Required work ::
**1)** Using the passage addressed to David Brooks about his fellow travelers, not the lines, list each thing the guests were delighted by.
**2)** Write the next few sentences of the passage addressed to David Brooks about his fellow travelers, not the lines, picking up after its final sentence.

Extract ::
-- Opening Marker --

Almost wished? You wished it every moment, didn't you? These people were beneath you. A family carpet business. They didn't even know to treat the servants as servants. And, you, David Brooks, didn't know how to treat rather ordinary people as people.
The guests were delighted by the intricate wall carvings in the Royal Harem building in Istanbul, by the vegetables in a Turkish restaurant, by 15 minutes of opera in a Russian palace. But over dinner, they mostly spoke with their new friends about their kids and lives back home, not about the meaning and depth of what they had just seen.

-- Closing Marker --

Material supplied ::
-- Opening Marker --

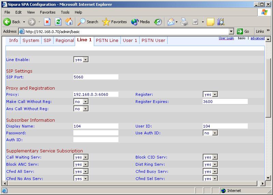Go to the Home page icon
The image size is (273, 195).
point(69,22)
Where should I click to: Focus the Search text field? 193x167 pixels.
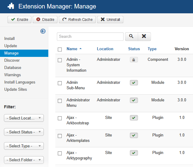click(90, 37)
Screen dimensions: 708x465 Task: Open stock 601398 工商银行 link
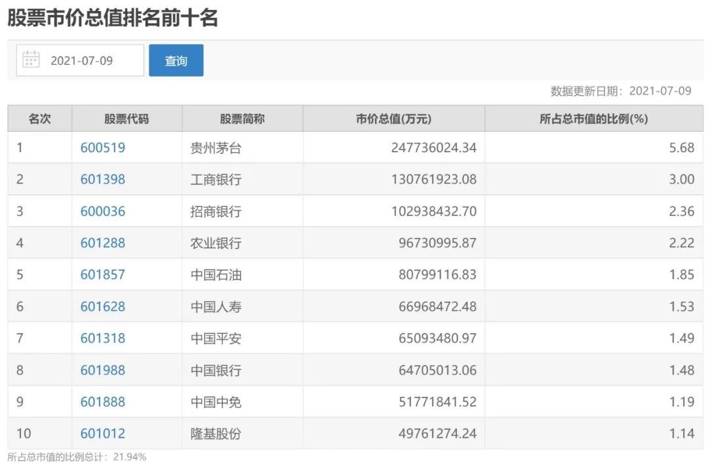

-- Closing Marker --

Your responses ::
**1)**
- the intricate wall carvings in the Royal Harem building in Istanbul
- the vegetables in a Turkish restaurant
- 15 minutes of opera in a Russian palace

**2)**
The rubes. They looked to each other for friendship and human contact. I wonder what they thought of the disapproving eminence from The New York Times. They visit the Hermitage and see Rembrandt’s "Return of the Prodigal Son" but nobody talks about the meaning of the familiar Bible story. They visit Ephesus but don't air their opinions about St. Paul, so Brooks is forced to tell us what he might have told the carpet people and their ilk:
Paul must have been regarded as an extreme religious crank, preaching a life of poverty and love. His antimaterialistic and anti-achievement message was diametrically opposed to the prevailing ethos of classical Rome, with its emphasis on wealth, power and grandeur.... It would have been nice to stand amid these ruins reading Paul, or to talk about how to reconcile material happiness with spiritual joy as we were on the very spot where Paul preached, where the ethos of Athens met the ethos of Jerusalem. But our guide never really told us Paul’s story. He spent most of his time instead taking us through the royal palaces, with the grand chambers, frescoes and meeting halls. He gave us those material facts about the place that tour guides specialize in (who built what when), but which no one remembers because they don’t really have anything to do with us emotionally. The Ephesus visit was an occasion to have a good discussion about how to live and what really lasts. But if anybody was thinking such thoughts, they went unexpressed.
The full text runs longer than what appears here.